F1 is a score between 1 (best) and zero (worst) that shows how well a classification algorithm did at training on your dataset. It is a check different from accuracy that measures how well the model performed at identifying the differences among groups. For instance, if you are classifying 100 types of wine – 99 red and one white – and your model predicted 100 are red, then it is 99% accurate. But the high accuracy veils the model’s inability to detect the difference between red and white wines.

F1 is particularly revelatory when there are imbalances in class frequency, as in the wine example. F1 calculations consider both Precision and Recall in the model:

Precision = How likely is a positive classification to be correct? = True Positives/(True Positives + False Positives)

Recall = How likely is the classifier to detect a positive? = True Positives/(True Positives + False Negatives)

F1 = 2 * ((Precision * Recall) / (Precision + Recall))

Max F1 is the cut-off point for probabilities in predictions. When a row’s P1 (will occur) value is at or above the Max F1, the outcome will be predicted to happen in the future.
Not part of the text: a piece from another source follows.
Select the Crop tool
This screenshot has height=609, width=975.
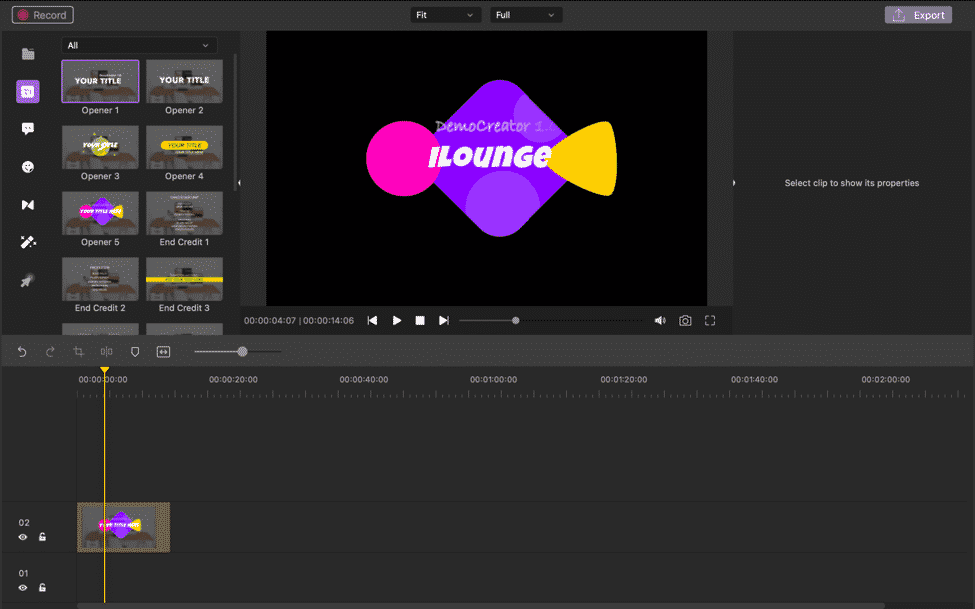coord(78,351)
If a row’s P0 (won’t occur) value is below the Max F1, the outcome will be predicted not to happen.  This explains why the cutoff point is not always 50% as you might expect.
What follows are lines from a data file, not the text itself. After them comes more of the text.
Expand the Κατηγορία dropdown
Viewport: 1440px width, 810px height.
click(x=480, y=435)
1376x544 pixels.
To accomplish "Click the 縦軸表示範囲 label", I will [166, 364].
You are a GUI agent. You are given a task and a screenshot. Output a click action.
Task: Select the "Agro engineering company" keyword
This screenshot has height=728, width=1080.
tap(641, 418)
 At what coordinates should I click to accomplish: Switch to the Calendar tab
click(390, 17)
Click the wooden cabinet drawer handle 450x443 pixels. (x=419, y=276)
Mean Absolute Error or MAE

MAE or the Mean Absolute Error is an average of the absolute errors. The smaller the MAE the better the model’s performance. The MAE units are the same units as your data’s dependent variable/target (so if that’s dollars, this is in dollars), which is useful for understanding whether the size of the error is meaningful or not. MAE is not sensitive to outliers. If your data has a lot of outliers, then examine the Root Mean Square Error (RMSE), which is sensitive to outliers.

Mean Per Class Error

Mean Per Class Error (in Multi-class Classification only) is the average of the errors of each class in your multi-class data set. This metric speaks toward misclassification of the data across the classes. The lower this metric, the better.

Mean Square Error or MSE

MSE is the Mean Square Error and is a model quality metric.  Closer to zero is better.  The MSE metric measures the average of the squares of the errors or deviations. MSE takes the distances from the points to the regression line (these distances are the “errors”) and then squares them to remove any negative signs. MSE incorporates both the variance and the bias of the predictor. MSE gives more weight to larger differences in errors than MAE.

Pragmatic AI

Pragmatic AI is designed to solve well-defined problems, as opposed to being allowed to seek its own purpose.

Predictive Analytics

Statistical techniques gathered from predictive modeling, machine learning, and data mining that analyze current and historical facts to make predictions about future or otherwise unknown events.